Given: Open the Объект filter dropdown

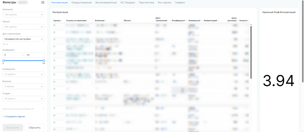Looking at the screenshot, I should 23,27.
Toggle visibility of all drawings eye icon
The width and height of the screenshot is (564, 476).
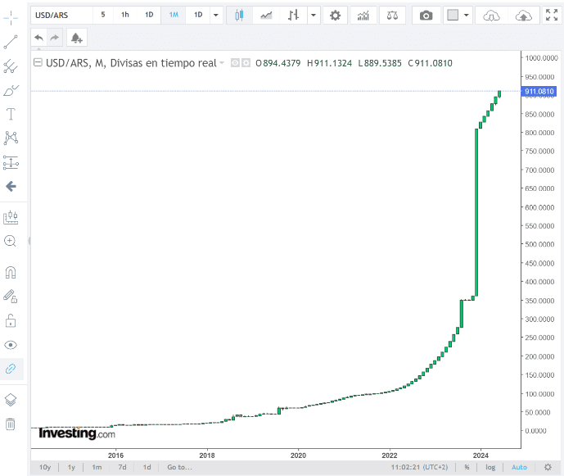click(11, 345)
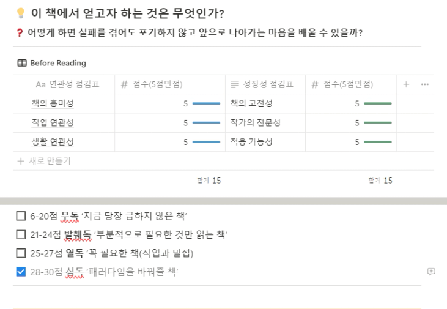Viewport: 447px width, 309px height.
Task: Uncheck the 28-30점 심독 checkbox
Action: coord(21,272)
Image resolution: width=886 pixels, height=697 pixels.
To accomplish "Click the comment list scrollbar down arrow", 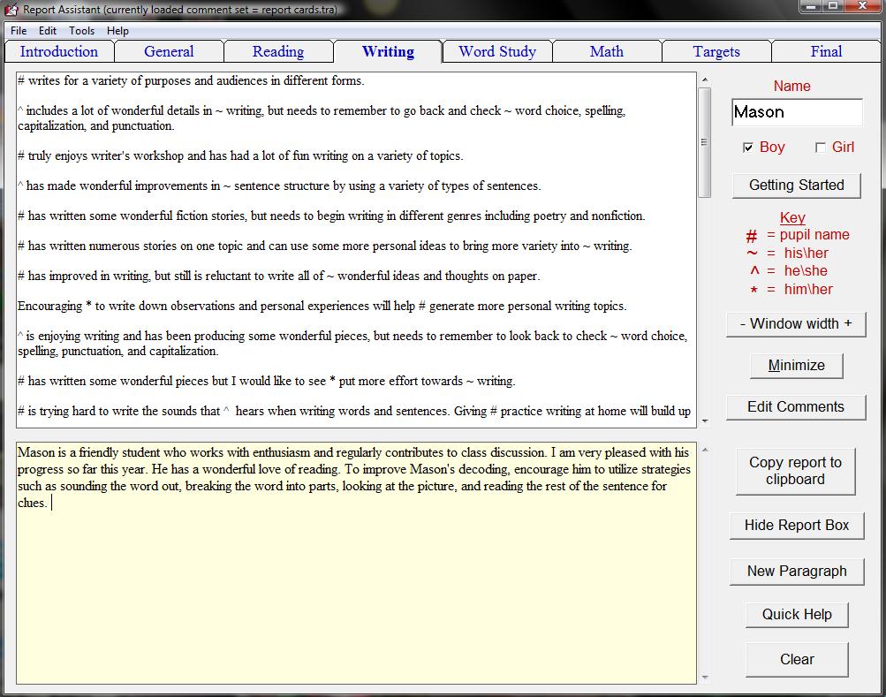I will pos(705,421).
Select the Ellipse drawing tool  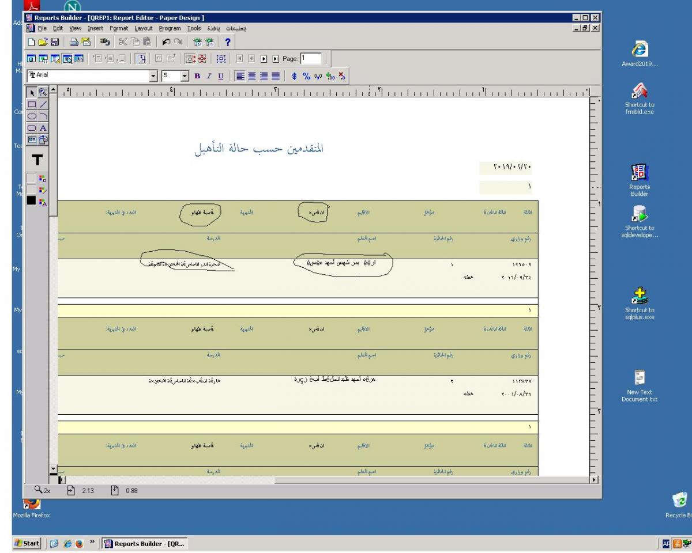pos(32,116)
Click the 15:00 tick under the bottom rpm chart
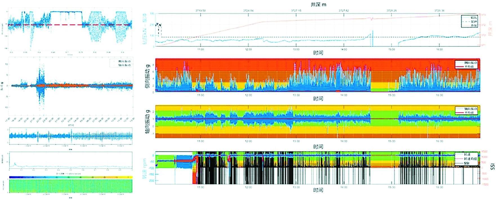499x200 pixels. [x=391, y=187]
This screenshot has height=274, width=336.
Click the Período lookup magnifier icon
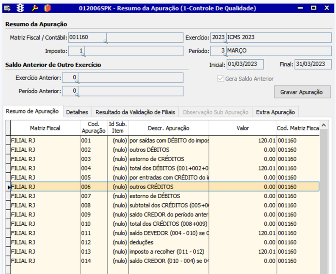click(226, 55)
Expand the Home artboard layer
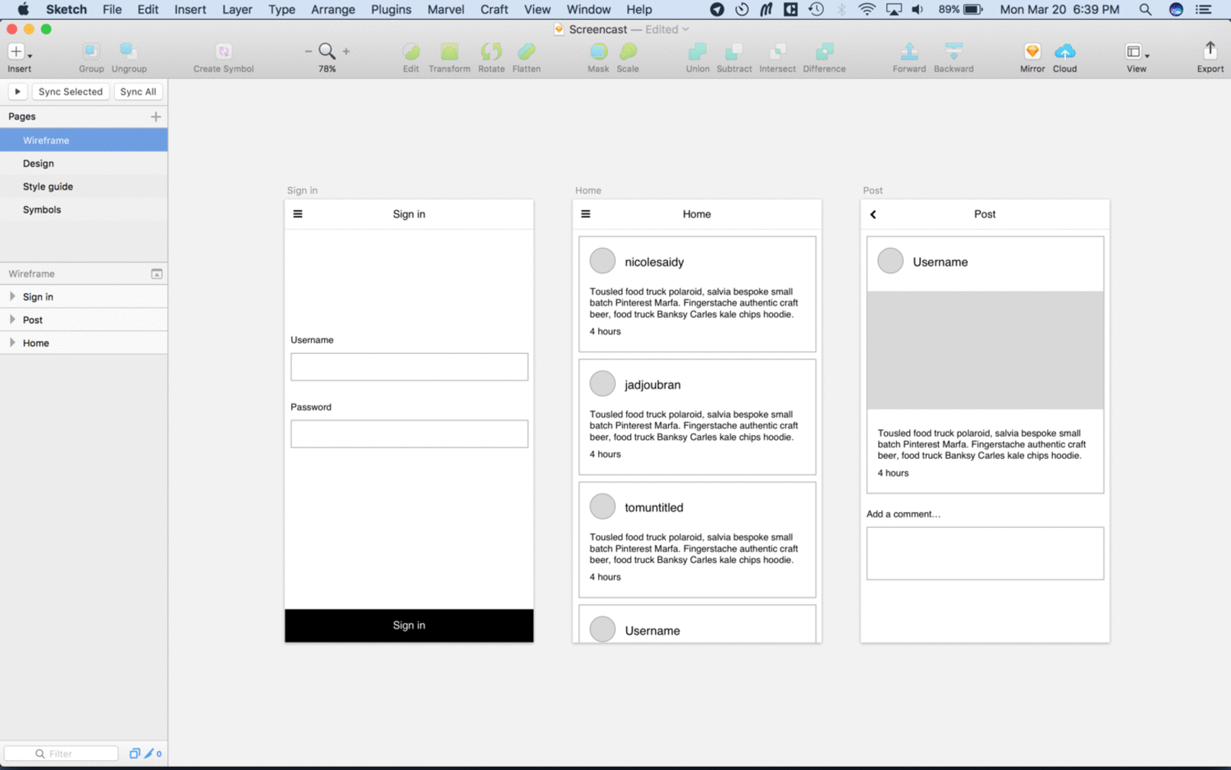Viewport: 1231px width, 770px height. [x=12, y=343]
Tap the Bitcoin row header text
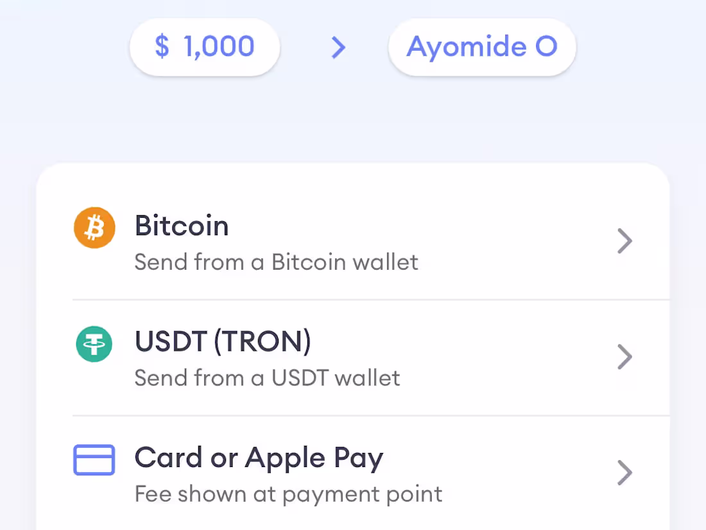706x530 pixels. coord(182,225)
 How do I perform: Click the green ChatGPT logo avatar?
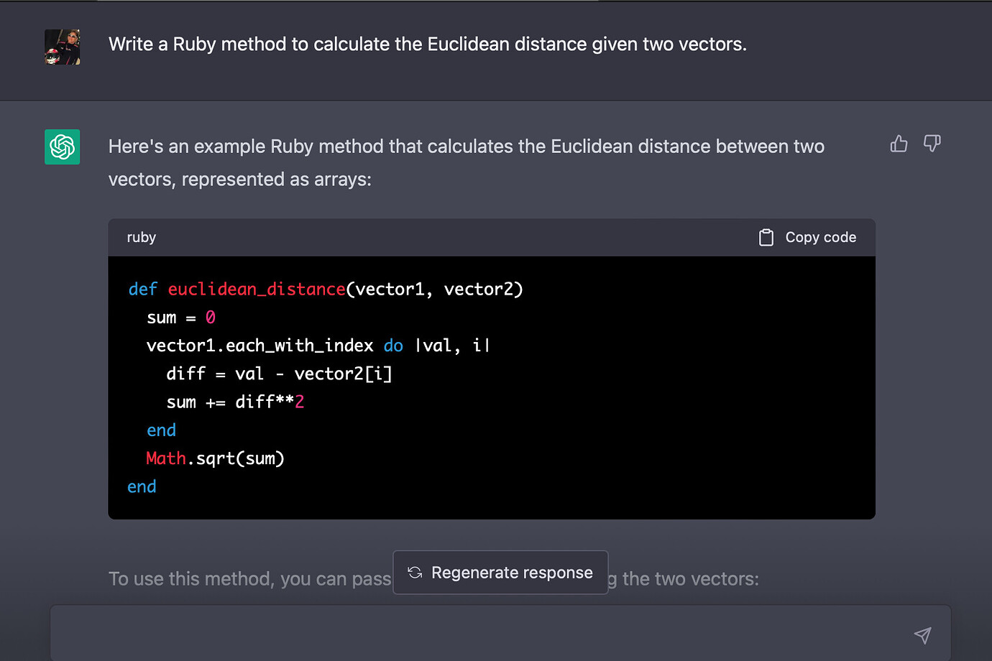[63, 147]
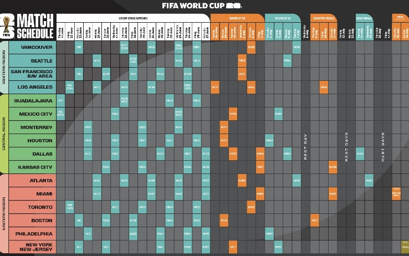
Task: Click the semi-final match cell in Dallas row
Action: pyautogui.click(x=360, y=153)
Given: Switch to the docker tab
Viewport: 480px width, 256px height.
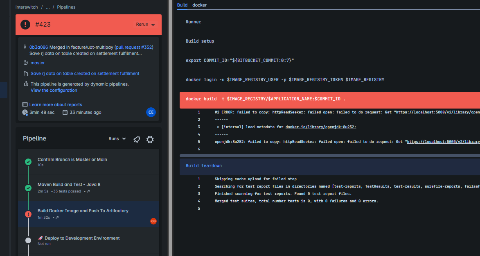Looking at the screenshot, I should (199, 5).
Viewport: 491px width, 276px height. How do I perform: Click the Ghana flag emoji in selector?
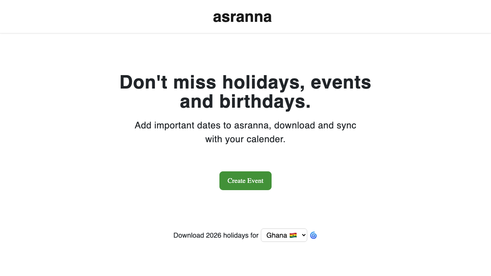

Exercise goal -
Copy the lines word for word, starting at the line that contains "This screenshot has height=274, width=336." and ending at the line that contains "706x530 pixels. coord(182,225)", and leave the pictures out.

Response -
This screenshot has height=274, width=336.
Click the Período lookup magnifier icon
click(226, 55)
Expand the Home artboard layer
Viewport: 1231px width, 770px height. [x=12, y=343]
Tap the Bitcoin row header text
706x530 pixels. coord(182,225)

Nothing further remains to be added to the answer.